There have been few agrarian outrages in the district. As High-Constable for the Barony of O'Neilland West, he has got notice of one, committed on the 1st or 2d of March, damages laid at £30, for burning. There is the greatest difference in the management of estates under different classes. Where the landlord is an absentee, and the agent non-resident, the land will inevitably be found out of order, the house out of repair, and the appurtenances getting worse; whereas the tenants are found prospering where they have a resident landlord, and, more especially, a resident agent,
whose principal duty not only lies in collecting the rents, but whose duty should be to lead the tenantry into a better system of agriculture, by introducing a regular system of cropping, especially green-cropping, and house-feeding, whereby they will be enabled to improve their holdings, and give them less trouble at the gale day. Has heard of a good many instances in which the landlord's
proportion of the poor-rate was not allowed in the rent to the tenant. Thinks it was the case of tenants-at-will. Cannot see any difference to the tenant by placing the rent-charge on the landlord. The rent charge, in whatever shape or form, is a heart-felt grievance to a great majority of the people of Ireland, and should be paid, not in name, but in reality, by the landed proprietors, or by the sale of Church property, due regard being paid to the present incumbent's rights, or by some
such other means as Government might devise. Considers that the landlord should pay one-half of the county cess and the tenants the other. Would also suggest that the landlord should pay the tenants for all permanent improvements.

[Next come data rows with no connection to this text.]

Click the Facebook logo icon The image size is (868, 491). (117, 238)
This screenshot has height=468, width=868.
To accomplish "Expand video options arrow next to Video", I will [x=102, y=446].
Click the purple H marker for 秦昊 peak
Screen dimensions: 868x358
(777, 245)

There might be some shade of injustice in placing the rent charge upon the landlord in the case of an old lease, where the tenant had covenanted to pay it; but the people think there is a deeper shade of injustice in the Church being supported by people of altogether another persuasion, who do not believe in the doctrines that they receive there. There is no question that tenants have taken their farms agreeing to pay their proportion of the tithe as part of the payment for that farm, without religious considerations. (He) Considers that the tenant should give notice to the agent of any permanent improvement he was going to make, and that it should be done with the consent of both parties. Thinks it is a great hardship that the tenants should be turned out without payment for his improvement. There would be no better judges of the necessity of repairs than two respectable men, neighbours, who knew the state of the concern before those repairs or improvements were placed
upon it, provided the landlord named one, and the tenant the other.